Assigned task - List every line in this data where the string "computer" occurs.

[Stored data]
*** Begin section ***

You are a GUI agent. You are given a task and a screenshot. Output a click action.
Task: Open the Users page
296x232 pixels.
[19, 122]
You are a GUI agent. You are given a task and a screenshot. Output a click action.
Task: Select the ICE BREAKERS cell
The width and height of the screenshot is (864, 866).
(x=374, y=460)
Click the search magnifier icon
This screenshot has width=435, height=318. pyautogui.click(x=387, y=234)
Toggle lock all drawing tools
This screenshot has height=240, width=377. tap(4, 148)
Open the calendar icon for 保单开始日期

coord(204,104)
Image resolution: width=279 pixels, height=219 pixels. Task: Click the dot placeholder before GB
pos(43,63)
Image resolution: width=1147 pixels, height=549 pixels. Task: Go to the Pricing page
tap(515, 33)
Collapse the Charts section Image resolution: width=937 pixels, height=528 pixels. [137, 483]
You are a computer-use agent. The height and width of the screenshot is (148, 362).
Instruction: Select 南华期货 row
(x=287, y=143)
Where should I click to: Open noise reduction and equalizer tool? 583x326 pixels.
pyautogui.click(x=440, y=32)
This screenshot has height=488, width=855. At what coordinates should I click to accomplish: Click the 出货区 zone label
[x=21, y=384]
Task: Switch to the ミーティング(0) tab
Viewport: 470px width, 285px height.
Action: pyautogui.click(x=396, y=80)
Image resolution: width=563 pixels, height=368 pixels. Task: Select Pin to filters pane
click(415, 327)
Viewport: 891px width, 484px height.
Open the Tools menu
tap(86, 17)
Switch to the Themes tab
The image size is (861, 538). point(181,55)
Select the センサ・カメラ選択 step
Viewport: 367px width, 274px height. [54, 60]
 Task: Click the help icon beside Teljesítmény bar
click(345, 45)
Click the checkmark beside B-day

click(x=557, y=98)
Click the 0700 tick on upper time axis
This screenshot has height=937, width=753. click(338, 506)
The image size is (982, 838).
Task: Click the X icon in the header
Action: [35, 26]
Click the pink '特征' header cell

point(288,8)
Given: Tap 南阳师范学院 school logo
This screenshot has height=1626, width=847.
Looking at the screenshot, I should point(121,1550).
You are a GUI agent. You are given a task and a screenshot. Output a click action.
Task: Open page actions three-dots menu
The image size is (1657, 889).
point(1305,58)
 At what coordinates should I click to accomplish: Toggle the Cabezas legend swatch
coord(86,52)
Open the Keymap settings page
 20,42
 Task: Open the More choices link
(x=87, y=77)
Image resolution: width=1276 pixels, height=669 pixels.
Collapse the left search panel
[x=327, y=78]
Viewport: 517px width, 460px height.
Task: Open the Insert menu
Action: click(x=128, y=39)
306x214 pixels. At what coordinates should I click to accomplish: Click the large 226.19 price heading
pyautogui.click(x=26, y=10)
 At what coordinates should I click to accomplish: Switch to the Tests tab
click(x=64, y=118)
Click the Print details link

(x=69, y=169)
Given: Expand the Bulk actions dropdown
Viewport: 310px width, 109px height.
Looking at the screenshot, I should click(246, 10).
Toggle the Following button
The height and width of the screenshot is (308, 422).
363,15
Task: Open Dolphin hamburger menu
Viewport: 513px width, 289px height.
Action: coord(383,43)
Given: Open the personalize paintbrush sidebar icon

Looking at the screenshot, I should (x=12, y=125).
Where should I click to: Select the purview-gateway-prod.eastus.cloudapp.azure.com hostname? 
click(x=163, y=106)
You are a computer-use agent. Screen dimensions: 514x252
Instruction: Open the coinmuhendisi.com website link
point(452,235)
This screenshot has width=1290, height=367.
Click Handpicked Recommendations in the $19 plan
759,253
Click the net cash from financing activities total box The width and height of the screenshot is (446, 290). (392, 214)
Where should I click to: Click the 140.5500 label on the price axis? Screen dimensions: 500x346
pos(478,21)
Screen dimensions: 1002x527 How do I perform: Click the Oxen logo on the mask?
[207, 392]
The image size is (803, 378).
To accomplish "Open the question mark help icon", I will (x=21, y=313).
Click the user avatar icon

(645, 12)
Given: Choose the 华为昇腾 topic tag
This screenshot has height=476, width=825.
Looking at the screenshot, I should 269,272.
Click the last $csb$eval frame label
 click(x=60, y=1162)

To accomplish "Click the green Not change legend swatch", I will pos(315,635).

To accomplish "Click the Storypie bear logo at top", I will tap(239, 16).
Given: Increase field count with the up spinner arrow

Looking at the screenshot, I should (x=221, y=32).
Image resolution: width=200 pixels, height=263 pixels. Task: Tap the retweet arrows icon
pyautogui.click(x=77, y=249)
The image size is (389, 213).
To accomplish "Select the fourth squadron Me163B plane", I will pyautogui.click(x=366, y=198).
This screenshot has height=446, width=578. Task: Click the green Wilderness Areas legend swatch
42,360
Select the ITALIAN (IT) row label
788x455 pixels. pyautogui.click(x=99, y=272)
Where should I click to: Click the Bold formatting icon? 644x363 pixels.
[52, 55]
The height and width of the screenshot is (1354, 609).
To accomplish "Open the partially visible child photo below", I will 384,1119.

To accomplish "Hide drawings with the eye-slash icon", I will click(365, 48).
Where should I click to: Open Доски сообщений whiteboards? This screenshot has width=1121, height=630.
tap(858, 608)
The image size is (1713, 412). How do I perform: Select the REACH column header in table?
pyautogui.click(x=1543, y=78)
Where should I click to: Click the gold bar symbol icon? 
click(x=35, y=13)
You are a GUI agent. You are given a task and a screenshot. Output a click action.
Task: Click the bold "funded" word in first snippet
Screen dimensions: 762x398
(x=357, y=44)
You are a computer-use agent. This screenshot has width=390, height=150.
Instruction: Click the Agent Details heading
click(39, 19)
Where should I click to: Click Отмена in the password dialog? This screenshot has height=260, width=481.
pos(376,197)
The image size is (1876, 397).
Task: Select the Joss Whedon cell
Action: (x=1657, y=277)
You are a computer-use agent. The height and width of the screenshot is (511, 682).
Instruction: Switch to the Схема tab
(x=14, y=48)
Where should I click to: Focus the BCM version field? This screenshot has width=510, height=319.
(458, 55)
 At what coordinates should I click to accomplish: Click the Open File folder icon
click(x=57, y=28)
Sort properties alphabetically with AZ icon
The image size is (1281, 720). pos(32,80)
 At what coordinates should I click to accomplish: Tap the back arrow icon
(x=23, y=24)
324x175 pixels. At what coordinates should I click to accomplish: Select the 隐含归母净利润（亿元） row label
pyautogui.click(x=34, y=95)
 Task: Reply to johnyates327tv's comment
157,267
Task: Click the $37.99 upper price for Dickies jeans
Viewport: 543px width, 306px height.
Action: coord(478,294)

*** End section ***

Result -
You are a computer-use agent. The height and width of the screenshot is (148, 362).
You are a computer-use agent. Screen dimensions: 514x252
You are a computer-use agent. This screenshot has width=390, height=150.
You are a computer-use agent. The height and width of the screenshot is (511, 682).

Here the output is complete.